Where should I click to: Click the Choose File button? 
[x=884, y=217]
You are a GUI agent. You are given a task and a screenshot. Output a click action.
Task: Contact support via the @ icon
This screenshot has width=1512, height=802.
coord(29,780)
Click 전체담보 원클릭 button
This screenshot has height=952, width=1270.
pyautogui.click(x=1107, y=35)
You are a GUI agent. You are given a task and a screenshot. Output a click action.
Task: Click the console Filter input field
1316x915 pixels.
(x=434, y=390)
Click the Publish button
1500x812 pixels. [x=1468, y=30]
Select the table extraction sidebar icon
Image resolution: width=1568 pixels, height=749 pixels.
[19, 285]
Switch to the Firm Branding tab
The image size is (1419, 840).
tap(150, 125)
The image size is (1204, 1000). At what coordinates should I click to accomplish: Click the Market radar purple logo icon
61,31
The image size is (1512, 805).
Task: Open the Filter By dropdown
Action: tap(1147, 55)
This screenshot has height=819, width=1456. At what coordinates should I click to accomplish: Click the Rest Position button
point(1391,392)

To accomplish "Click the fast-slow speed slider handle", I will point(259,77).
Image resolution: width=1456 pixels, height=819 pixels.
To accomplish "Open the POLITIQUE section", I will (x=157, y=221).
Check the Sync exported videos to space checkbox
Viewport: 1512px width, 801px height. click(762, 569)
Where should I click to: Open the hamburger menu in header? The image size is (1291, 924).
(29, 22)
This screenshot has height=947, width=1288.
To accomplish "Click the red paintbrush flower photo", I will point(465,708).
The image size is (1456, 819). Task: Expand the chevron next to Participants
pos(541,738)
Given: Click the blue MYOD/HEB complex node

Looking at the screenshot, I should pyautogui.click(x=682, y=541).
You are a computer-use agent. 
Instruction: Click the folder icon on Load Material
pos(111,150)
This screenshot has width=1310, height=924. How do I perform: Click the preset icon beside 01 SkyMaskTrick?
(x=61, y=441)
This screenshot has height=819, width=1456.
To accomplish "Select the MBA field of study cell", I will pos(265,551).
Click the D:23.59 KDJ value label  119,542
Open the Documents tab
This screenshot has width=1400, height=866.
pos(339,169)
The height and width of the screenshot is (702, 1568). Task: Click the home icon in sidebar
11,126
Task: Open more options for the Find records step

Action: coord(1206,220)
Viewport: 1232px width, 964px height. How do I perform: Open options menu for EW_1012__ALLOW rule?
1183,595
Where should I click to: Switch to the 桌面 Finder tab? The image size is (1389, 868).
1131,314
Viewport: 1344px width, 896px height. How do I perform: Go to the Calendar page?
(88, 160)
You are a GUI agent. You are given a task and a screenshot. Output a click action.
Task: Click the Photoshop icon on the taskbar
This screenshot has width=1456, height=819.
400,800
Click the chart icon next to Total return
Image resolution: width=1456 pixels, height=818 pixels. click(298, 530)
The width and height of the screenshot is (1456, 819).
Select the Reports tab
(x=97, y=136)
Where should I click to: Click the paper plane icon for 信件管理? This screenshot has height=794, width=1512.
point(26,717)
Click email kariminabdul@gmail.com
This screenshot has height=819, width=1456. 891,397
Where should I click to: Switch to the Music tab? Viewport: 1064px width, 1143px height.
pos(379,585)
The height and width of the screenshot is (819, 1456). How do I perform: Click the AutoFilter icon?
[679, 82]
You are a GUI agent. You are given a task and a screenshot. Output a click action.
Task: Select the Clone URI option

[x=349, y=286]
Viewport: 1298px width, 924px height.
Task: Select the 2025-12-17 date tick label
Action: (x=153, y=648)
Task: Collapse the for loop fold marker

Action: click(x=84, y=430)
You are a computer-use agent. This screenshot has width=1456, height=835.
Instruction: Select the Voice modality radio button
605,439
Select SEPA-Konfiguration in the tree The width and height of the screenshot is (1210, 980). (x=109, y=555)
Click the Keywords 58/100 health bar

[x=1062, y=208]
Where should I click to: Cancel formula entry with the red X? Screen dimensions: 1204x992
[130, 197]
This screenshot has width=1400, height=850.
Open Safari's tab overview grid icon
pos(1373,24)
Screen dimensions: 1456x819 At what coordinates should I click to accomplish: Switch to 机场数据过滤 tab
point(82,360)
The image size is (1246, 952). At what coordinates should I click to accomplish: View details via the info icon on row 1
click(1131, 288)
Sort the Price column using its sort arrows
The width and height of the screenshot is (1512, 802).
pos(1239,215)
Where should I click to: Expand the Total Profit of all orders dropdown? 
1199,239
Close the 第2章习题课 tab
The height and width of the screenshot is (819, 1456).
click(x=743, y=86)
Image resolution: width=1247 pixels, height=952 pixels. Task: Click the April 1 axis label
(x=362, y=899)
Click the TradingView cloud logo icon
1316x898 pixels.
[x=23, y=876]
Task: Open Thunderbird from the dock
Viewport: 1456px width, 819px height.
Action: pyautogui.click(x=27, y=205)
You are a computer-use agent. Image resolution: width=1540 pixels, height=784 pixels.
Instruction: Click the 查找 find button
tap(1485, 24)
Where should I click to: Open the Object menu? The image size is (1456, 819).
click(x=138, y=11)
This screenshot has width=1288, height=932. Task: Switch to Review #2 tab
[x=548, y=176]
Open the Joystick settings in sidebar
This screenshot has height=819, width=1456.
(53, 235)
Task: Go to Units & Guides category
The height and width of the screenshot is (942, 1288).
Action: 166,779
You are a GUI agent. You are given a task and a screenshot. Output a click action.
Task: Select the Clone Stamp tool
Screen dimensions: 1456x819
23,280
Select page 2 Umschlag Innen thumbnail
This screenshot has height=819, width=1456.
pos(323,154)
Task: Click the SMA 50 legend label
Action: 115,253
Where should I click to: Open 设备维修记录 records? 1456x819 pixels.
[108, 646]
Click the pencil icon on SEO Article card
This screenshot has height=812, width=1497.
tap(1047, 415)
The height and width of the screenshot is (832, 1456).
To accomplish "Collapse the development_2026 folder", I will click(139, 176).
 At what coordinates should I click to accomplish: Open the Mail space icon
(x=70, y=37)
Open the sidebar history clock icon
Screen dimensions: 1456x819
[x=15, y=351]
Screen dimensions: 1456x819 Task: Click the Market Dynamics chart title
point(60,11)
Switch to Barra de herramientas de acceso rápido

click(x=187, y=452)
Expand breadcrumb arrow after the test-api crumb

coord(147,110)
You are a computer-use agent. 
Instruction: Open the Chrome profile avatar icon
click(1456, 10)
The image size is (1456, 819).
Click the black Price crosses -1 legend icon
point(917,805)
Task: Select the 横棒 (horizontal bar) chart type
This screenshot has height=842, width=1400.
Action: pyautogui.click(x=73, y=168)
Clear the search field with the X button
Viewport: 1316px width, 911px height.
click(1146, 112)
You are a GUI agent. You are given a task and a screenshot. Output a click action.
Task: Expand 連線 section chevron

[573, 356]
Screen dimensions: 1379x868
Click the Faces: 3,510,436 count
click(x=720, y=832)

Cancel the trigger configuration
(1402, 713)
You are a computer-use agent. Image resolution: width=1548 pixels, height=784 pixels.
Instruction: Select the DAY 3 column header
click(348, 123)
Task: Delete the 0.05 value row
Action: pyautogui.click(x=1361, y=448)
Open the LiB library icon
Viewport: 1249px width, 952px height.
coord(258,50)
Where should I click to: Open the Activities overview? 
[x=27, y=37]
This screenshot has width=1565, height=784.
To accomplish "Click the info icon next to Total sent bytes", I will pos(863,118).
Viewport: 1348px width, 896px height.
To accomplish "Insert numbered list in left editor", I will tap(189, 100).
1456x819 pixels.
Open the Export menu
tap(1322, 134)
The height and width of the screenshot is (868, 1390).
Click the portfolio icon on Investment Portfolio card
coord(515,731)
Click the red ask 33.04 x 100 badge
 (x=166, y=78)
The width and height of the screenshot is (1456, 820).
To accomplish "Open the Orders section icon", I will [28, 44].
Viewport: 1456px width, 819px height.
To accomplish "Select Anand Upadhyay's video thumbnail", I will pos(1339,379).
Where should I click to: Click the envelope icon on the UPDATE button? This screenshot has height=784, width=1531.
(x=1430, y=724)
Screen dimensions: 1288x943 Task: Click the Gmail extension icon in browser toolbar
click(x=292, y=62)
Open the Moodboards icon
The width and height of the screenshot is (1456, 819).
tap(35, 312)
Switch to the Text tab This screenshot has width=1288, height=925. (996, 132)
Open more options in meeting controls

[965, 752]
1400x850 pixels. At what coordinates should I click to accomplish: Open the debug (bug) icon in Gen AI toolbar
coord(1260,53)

* [Task instructions]:
Begin at the line that has "Where should I click to: Open 设备维修记录" in the entries above; stop after the line that has "The height and width of the screenshot is (832, 1456).". Transcribe exactly those lines and no others.

* [Output for this exercise]:
Where should I click to: Open 设备维修记录 records? 1456x819 pixels.
[108, 646]
Click the pencil icon on SEO Article card
This screenshot has height=812, width=1497.
tap(1047, 415)
The height and width of the screenshot is (832, 1456).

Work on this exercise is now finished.